Quanto mi avvicinava a San Gregorio, tanto più distinto facevasi il suono delle campane. Ogni tòcco era suono funereo nell’animo mio.
All’angolo della strada, il confuso cicalar della moltitudine, accorsa da ogni parte, lo sparo dei mortaletti, le acclamazioni delle donnicciuole a’ balconi, e la banda degli Svizzeri finirono di impietrirmi. Io ho provate le estreme sensazioni del suppliziato!
Al portone della chiesa fui ricevuta da una processione di preti colla croce in alto. Due altre dame si posero al mio fianco, la principessa di Montemiletto e la marchesa Messanella. Il prete colla croce in mano camminava innanzi, gli altri formavano due ale.

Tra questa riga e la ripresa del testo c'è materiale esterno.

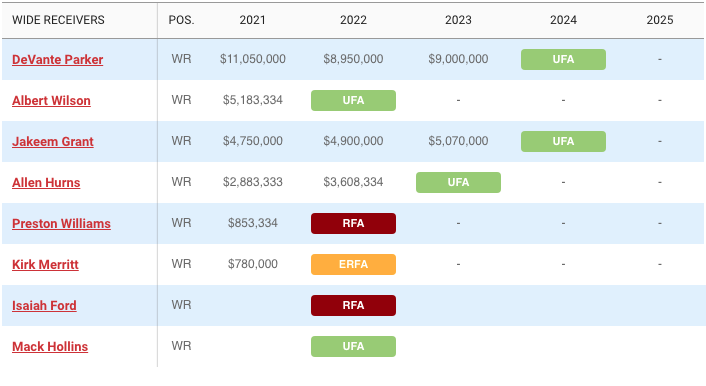Click Isaiah Ford's RFA badge
This screenshot has height=386, width=706.
(x=353, y=305)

La chiesa era parata con eleganza, illuminata con profusione, e divisa nel mezzo da uno steccato bianco e rosso, alla cui dritta stanziavano le signore, che erano state invitate e ricevute da mia madre, ed a sinistra stavano i cavalieri, ricevuti da mio cugino il principe Forino.
Di quella assemblea numerosa, delle variopinte decorazioni, di quell’oceano di luce altro non vidi che una massa informe e confusa. Giunta che fui al mezzo del tempio, mi fecero inginocchiare, e mi presentarono una piccola croce d’argento, e una candela accesa. Dovetti poggiare la prima sul petto, tenendola colla sinistra, e portar nella destra la fiaccola.
Nel passare vicino alle signore, la mia sorellina Giulietta stese le mani per afferrarmi dal velo, e gridò tanto alto da farsi sentire da tutti:
«Non voglio, no, non voglio che tu vada a chiuderti!».
Quella voce argentina attirò l’attenzione d’ogni persona.